_PASSAGE SHOWN_
Tag Archives: baskets

Basket Weaver

She was sitting on a bench outside a busy little gift shop in Grand Cayman. Her hands gracefully wove flat rushes in and out as we talked to her. Beside her were numerous baskets she had made. I asked if I might take her picture to which she agreed, giving me a warm smile.


I examined her baskets while Charles fished in his pocket for a tip to give her for posing for me. The baskets were so neatly made, all of the same dried pale green reeds. She told us her grandson goes to a swampy area to pick the reeds for her. All the time she talked her fingers danced in and out, in and out, creating strips she then wound together and sewed. She didn’t have to look at what she was doing–like a knitter creating a familiar pattern.

Others in our touring group were inside the shop tasting samples of rum cake and buying tins of it as well as other souvenirs. We had tasted the cake and were happy now to be talking to this beautiful island lady. I just wish we had taken more time with her. I didn’t even learn her name, nor how long she’s been weaving, nor whether she works at the same shop every day, nor just how long it takes to make a basket.

_INFORMATION PROVIDED_
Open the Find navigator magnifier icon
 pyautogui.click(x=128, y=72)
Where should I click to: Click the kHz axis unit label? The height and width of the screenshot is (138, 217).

_WHAT TO WORK ON_
In the basket weaver text, why were the narrator and Charles talking with the weaver while the rest of their touring group was inside the shop? Answer in one to three sentences.

_REPLY TO THE EXERCISE_
The others were inside tasting samples of rum cake and buying tins of it along with other souvenirs. The narrator and Charles had already tasted the cake, so they were happy to be talking with the weaver instead.